Silvia Romano libera: la difesa dell'Ordine degli Psicologi della Lombardia

In occasione del rilascio di Silvia Romano, l’Ordine degli Psicologi della Lombardia ha voluto esprimere la sua solidarietà nei confronti della ragazza, vittima di crudeli attacchi sui social.

Essere vittima di un rapimento deve essere un’esperienza che segna profondamente una persona, ma nonostante ciò, sembra che nel nostro Paese poche persone abbiano mostrato non tanto comprensione, ma quantomeno empatia nei confronti di Silvia Romano, la giovanissima ragazza (oggi venticinquenne) che per 18 mesi ha vissuto da prigioniera, spostata da un luogo all'altro, lontana dalla famiglia e da chi le vuole bene.

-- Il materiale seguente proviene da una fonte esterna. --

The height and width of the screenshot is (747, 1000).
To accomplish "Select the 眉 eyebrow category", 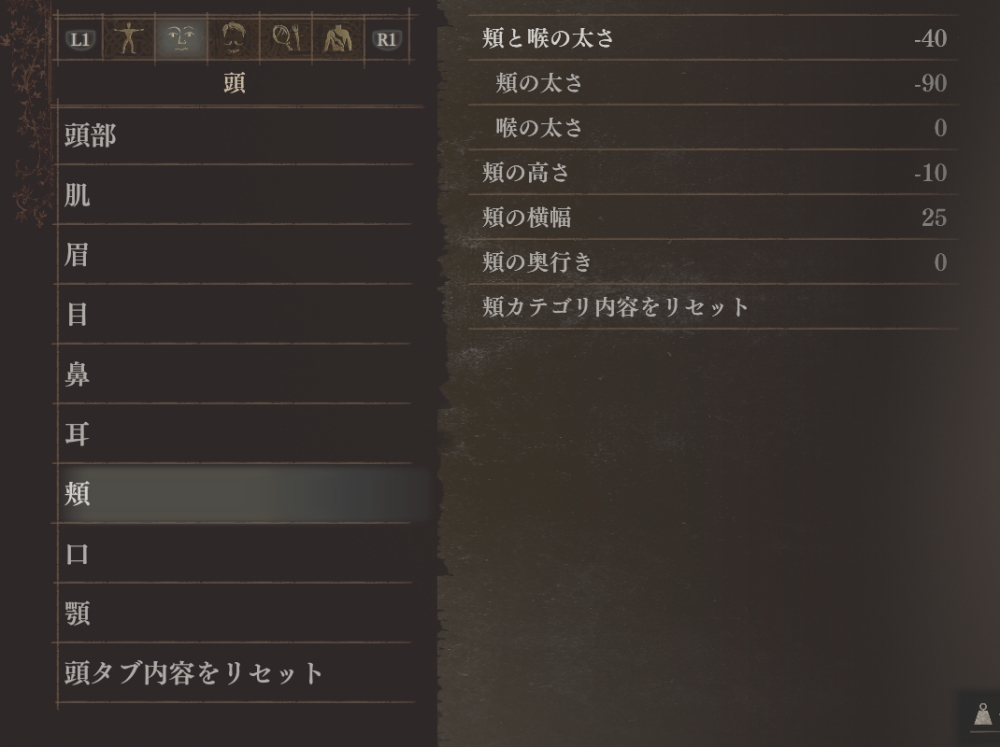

Nonostante ciò che ha vissuto questa giovane ragazza – partita per il Kenia insieme a un’organizzazione umanitaria - sembra che molti italiani l’abbiano letteralmente presa di mira, lanciandole insulti che colpiscono – in ordine – il suo abbigliamento, la sua fede, la somma spesa dall'Italia per riportarla dalla sua famiglia, fino ad insinuare che la ragazza sia incinta e che si sia meritata ciò che le è accaduto.

Sono stati creati addirittura dei gruppi Facebook contro Silvia Romano, come quello che la sprona a "restituirci i soldi". Attacchi e comportamenti che fanno davvero rabbrividire.

Silvia Romano attaccata sui social: la difesa degli psicologi


A schierarsi dalla parte di Silvia Romano, a pochi giorni dalla sua liberazione, è stato l’Ordine degli Psicologi della Lombardia, che ha espresso sostegno e solidarietà sia alla ragazza che alla sua famiglia.

Ricordiamo che Silvia è la vittima di un rapimento, un evento traumatico estremo. La nostra comunità professionale sottolinea l’importanza di rispettare, anche con un opportuno silenzio, il momento che Silvia sta attraversando: gli attacchi di questi giorni rappresentano un pericolo grave per il suo benessere e la concreta possibilità di contribuire a un ulteriore trauma sul trauma,

fanno sapere gli esperti. Nessuno di noi può valutare lo stato psicologico, fisico ed emotivo di questa ragazza, tra l'altro non è di certo possibile fare tali valutazioni attraverso dei video, poche frasi e immagini pubblicate sui social.

La valutazione clinica è un lavoro delicato che richiede un contatto diretto e degli strumenti professionali. Questo processo non può essere lasciato nelle mani di chi sostiene la strumentalizzazione mediatica, di comunicatori imprudenti o di persone mosse da sentimenti primitivi e nessuna competenza in materia.